DOCUMENT SECTION |
First, I would like to summarize some of the key points of RMEF's proposal. As you know, in its original proposal that was submitted back in September, RMEF committed to bring its National Convention to SLC, Utah for the next 5 years and voluntarily committed to dedicate 100% of the $5 application fees to authorized conservation projects in the State of Utah. After the State of Utah changed the rules and issued a formal RFP in early October, RMEF was disappointed but it decided to play along with the changing rules and work improve its initial proposal. The proposal that was submitted in response to RFP included the following (most of this information was revealed in the state's justification document or has already been posted on Randy's website):

- 100% of the application fees from the 200 Expo permits would be returned to Utah for habitat, access, and conservation.

- RMEF would bring its National Convention to Salt Lake City for the life of the contract.

- RMEF offered to give DWR 50% of the total net income from the national convention that would be moved to SLC. Given the level of sponsors RMEF attracts to its national convention, the fact RMEF has 205,000+ members, and RMEF has a media platform that reaches millions, the size of this event would have grown far from what it currently is and would have grown far beyond what RMEF currently has as its national convention in Las Vegas. To provide 50% of that larger number is not insignificant.

- RMEF voluntarily committed to provide an annual independent audit of the expo/convention and make the results of such available to the public. After all, these tags around which this event seems to be focused are a public asset. RMEF believes it is only reasonable to give the public assurance of what is done with those monies generated by the public asset of tags.

There are many other details to the RMEF proposal that will be revealed when the proposals are made public. But as you can see, RMEF's proposal was extremely generous to the State of Utah, sportsmen and wildlife.

Second, I was disappointed that the DWR changed the rules mid-stream. As explained previously on this forum, the DWR has an administrative rule that governs the Expo Tags (R657-55). That Rule has been in place for a decade and has been amended by the DWR and the Wildlife Board over the years when changes for made to the Expo Tag program. In fact, the Wildlife Board just amended the Rule in January of this year to make certain changes, including the option to extend the 5 year contract for an additional 5 years. Section R657-55-4 sets forth the requirements for apply for the Expo Tag contract. It spells out (1) who can apply, (2) when applications were due, (3) what information must be included in the application, (4) the criteria for deciding which group would be awarded the contract, and (5) who makes that decision. If you read that the DWR's Rule, it says NOTHING about a formal RFP process. RMEF worked for many months to prepare a detailed proposal that complied with the requirements of the DWR's Rule. After we submitted the RMEF proposal on the September 1st deadline, the DWR informed RMEF that they were no longer going to follow their rule and that they were moving to a formal RFP process. This came as a complete surprise to RMEF and me. The DWR stated that they had been planning on moving to a formal RFP process for some time but it took longer than expected. I see several problems with the DWR's position: First, state agencies are bound by their administrative rules, which have the binding effect of law. Second, if the DWR wanted to use a different approach then why didn't it modify its rule accordingly? Third, if the DWR wanted to use the formal RFP process then why didn't issue the RFP prior to the application period set forth in its own rule? And fourth, if the DWR was unable to prepare the RFP in time then why didn't it notify all conservation groups not to submit proposals as required by the rule? Although I was troubled by the DWR changing the rules after the fact, RMEF ultimately decided that it would play along with the DWR's changing rules and submit a proposal in response to the RFP.

REQUIRED TASKS |
**a.** Shorten the paragraph of the RMEF Expo Tag post that begins "First, I would like to summarize" and keep its main facts.
**b.** Give what comes next in the RMEF Expo Tag post, starting after its final sentence.
The material after this point is separate from the RMEF Expo Tag post.

DATASET CONTENT |
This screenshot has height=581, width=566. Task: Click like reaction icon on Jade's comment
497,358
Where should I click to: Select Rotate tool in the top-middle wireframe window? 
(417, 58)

ANSWERS TO THE TASKS |
**a.** RMEF's original proposal was submitted in September. In it, RMEF committed to hold its National Convention in Salt Lake City for the next five years. It also voluntarily pledged all of the $5 application fees to authorized conservation projects in Utah. In early October, Utah changed the rules and issued a formal RFP. RMEF was disappointed but went along with the change and worked to improve its proposal. Most of what RMEF submitted in response to the RFP was revealed in the state's justification document or has been posted on Randy's website.

**b.**
Third, I am disappointed that the DWR chose to move forward in a manner that violates it own Administrative Rule. As explained above, the RFP process is in direct conflict with R657-55-4. The DWR has attempted to explain away this problem by stating that the DWR is using the formal RFP process to implement to requirements of R657-55-4. This simply is not true. The formal RFP process employed by the DWR conflicts with multiple provisions in R657-55-4. During the last two wildlife Board Meetings the attorneys for the DWR even admitted that there are conflicts. In a last ditch effort to justify the move to a formal RFP, the attorneys for the DWR stated that they are required to use a formal RFP under the State Procurement Code Statute, and to the extent that there are conflicts between the requirements of R657-55-4 and the State Procurement Code, the State Code controls. Well, there is one major problem with this argument. If the State Procurement Code Statute truly controls, and the State Code requires the use of a formal RFP, then the DWR has been violating those requirements for the past 10 years. They previously awarded 5-year contracts to MDF/SFW pursuant to the process set forth in R657-55-4 without using a formal RFP. It was only after RMEF submitted its proposal that this new process was publicly announced. As a side note, it will be very interesting to see if SFW or MDF submitted a proposal under R657-55-4 prior to the September 1st deadline. If they did submit a proposal then this supports the argument that nobody knew about the new RFP process. If they did not submit proposal then they obviously had more information than RMEF.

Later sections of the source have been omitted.